▸ Exercise:
In the listing below, start your output at the line with "Given: Click the globe icon beside 抖音电商" and end it after the line with "Given: Select the red (4) wave label", copying every line exactly.

▸ Data to process:
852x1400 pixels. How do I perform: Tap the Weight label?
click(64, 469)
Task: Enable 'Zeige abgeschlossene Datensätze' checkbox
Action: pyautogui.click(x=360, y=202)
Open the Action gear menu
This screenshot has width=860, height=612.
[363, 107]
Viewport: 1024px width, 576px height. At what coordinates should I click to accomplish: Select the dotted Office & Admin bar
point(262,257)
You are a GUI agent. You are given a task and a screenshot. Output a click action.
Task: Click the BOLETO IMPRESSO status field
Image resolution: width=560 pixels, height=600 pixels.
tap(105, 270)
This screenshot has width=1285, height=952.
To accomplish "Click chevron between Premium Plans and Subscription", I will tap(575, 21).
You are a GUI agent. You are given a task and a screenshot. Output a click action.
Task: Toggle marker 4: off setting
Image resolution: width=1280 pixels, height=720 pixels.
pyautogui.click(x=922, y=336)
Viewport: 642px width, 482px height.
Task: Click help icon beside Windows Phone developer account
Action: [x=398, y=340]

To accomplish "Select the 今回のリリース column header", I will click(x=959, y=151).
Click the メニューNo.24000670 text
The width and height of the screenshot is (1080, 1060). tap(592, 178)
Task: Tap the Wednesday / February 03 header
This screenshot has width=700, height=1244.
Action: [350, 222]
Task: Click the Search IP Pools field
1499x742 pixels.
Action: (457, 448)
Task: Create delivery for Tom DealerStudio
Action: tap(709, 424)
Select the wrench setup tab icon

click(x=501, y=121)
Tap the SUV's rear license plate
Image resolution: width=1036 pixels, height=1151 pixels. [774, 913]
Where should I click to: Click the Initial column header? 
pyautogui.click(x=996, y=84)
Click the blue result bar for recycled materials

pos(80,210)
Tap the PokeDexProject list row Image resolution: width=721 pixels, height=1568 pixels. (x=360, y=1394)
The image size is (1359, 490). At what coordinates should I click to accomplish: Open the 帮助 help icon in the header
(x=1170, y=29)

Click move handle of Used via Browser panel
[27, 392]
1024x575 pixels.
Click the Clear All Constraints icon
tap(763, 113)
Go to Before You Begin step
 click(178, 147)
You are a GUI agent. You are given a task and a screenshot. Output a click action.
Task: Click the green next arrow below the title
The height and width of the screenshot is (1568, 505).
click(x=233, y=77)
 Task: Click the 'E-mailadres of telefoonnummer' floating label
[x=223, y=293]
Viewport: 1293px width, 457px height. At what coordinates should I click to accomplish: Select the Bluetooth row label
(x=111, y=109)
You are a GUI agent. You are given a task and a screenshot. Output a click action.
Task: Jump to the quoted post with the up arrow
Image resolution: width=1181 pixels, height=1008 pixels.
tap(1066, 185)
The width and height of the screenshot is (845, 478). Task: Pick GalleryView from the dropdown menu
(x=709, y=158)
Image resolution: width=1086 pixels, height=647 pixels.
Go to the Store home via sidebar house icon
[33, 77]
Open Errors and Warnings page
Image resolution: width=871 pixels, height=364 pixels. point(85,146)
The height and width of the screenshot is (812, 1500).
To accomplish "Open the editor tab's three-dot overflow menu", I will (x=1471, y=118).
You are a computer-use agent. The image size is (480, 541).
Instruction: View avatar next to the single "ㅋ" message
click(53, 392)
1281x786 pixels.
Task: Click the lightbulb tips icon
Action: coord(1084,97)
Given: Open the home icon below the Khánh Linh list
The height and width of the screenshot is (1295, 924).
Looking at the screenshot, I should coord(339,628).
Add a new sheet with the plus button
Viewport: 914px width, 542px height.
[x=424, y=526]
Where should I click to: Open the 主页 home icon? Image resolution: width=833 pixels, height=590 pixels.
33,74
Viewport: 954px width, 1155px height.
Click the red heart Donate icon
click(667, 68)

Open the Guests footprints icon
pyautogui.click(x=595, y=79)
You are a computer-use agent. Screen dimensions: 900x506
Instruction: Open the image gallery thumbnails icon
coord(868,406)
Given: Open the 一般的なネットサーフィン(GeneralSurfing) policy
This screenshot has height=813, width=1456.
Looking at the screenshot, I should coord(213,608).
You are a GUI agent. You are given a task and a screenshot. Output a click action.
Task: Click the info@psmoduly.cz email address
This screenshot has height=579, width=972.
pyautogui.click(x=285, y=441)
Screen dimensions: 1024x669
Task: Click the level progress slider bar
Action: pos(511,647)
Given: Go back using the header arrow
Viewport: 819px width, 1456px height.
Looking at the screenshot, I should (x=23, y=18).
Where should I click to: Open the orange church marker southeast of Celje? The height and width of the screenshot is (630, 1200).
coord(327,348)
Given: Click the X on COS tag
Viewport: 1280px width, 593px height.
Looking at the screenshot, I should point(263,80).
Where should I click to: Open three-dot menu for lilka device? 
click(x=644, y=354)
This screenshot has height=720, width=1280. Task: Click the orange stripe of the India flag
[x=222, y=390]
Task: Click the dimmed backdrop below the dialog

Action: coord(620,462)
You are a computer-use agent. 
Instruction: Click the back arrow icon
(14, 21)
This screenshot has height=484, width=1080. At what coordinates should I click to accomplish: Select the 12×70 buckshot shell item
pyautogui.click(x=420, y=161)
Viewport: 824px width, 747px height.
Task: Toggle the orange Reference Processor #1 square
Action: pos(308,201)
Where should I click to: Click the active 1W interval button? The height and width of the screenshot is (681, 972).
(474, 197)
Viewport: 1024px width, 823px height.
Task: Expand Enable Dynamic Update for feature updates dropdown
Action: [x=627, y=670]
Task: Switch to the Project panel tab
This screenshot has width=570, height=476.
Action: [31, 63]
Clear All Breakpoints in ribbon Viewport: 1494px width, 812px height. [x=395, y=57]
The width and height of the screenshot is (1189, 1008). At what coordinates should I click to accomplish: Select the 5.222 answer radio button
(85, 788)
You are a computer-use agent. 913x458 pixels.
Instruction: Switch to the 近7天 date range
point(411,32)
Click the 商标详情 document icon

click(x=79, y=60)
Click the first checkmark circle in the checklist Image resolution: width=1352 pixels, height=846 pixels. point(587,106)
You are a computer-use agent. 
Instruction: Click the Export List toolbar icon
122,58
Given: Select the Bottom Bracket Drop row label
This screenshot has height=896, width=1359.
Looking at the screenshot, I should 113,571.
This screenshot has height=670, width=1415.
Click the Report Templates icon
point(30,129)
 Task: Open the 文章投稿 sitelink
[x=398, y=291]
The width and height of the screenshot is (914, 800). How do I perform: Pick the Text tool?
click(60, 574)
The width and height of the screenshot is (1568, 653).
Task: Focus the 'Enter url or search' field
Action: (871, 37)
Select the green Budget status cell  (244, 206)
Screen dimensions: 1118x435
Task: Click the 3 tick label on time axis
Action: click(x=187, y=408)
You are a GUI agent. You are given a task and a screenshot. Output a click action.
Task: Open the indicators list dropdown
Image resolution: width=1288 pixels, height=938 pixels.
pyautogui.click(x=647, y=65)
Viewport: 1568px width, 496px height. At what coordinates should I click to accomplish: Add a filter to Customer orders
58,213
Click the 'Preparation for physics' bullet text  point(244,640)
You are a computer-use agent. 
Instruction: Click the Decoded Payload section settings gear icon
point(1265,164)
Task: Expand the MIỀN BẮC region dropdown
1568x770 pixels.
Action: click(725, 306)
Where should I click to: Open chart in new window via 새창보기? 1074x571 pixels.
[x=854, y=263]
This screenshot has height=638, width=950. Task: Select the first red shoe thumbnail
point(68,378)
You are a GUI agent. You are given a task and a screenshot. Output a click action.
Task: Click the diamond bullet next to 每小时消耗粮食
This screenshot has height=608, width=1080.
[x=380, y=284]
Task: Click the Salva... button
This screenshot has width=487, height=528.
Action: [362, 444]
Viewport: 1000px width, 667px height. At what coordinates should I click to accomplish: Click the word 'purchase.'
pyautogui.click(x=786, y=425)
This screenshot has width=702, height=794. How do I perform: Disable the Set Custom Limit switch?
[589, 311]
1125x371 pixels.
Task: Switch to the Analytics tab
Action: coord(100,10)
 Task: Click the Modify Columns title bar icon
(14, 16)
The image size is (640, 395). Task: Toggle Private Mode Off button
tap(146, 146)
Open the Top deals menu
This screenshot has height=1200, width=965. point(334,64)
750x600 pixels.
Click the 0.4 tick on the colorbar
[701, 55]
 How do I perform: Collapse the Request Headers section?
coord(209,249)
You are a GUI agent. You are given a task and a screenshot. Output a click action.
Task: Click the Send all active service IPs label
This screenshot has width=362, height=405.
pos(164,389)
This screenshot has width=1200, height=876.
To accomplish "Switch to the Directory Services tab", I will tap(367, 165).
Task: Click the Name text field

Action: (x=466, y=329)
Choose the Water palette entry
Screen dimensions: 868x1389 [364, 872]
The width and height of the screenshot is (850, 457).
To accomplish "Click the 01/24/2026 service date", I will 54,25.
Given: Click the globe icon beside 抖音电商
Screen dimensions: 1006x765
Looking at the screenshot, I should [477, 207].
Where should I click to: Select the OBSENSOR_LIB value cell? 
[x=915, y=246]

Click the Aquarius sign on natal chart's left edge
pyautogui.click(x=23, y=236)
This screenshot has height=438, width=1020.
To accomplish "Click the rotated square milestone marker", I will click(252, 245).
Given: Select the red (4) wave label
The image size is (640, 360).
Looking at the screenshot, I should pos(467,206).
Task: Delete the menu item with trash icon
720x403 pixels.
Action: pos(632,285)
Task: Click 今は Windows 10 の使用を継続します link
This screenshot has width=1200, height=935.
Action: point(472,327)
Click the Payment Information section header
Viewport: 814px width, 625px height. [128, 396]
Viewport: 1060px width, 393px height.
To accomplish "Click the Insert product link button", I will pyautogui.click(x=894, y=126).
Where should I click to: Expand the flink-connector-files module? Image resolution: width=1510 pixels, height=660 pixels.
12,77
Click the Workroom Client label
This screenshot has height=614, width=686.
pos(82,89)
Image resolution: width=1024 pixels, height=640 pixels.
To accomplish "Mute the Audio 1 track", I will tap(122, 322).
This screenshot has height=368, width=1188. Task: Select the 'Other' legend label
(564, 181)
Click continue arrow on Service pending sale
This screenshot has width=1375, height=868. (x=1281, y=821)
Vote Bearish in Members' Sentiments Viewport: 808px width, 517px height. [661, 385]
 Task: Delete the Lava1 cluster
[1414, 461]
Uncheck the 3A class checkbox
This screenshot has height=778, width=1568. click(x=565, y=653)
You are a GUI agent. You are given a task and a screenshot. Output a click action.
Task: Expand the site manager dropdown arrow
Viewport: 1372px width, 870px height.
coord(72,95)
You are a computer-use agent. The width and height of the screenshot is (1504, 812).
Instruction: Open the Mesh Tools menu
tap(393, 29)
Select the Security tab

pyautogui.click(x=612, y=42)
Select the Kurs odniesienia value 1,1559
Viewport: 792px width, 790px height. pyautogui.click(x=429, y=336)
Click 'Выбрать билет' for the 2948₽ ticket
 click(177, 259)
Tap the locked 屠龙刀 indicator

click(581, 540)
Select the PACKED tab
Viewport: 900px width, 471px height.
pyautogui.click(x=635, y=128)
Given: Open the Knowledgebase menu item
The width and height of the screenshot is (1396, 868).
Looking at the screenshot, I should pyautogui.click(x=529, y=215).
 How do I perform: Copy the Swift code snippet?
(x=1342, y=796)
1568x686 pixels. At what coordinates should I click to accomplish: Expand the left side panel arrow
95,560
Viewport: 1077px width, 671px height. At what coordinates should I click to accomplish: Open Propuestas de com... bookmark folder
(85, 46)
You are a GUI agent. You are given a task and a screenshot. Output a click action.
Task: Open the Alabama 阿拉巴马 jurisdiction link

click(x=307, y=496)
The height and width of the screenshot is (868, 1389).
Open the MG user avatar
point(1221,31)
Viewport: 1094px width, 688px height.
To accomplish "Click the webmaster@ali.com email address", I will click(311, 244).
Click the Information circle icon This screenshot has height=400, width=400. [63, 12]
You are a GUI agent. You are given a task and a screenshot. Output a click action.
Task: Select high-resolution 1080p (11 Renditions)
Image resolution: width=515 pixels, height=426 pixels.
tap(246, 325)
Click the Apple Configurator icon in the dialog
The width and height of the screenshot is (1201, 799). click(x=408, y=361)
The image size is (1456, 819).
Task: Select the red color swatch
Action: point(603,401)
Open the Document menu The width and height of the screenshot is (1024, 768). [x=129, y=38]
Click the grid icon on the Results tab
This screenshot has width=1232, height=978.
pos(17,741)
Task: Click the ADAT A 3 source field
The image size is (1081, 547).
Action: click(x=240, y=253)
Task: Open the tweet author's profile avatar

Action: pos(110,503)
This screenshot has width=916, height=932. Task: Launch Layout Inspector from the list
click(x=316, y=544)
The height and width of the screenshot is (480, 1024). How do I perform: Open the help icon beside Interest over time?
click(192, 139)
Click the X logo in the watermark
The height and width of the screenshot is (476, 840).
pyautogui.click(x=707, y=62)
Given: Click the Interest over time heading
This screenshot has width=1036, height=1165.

▸ Task result:
Given: Click the globe icon beside 抖音电商
Screen dimensions: 1006x765
Looking at the screenshot, I should [477, 207].
Where should I click to: Select the OBSENSOR_LIB value cell? 
[x=915, y=246]

Click the Aquarius sign on natal chart's left edge
pyautogui.click(x=23, y=236)
This screenshot has height=438, width=1020.
To accomplish "Click the rotated square milestone marker", I will click(252, 245).
Given: Select the red (4) wave label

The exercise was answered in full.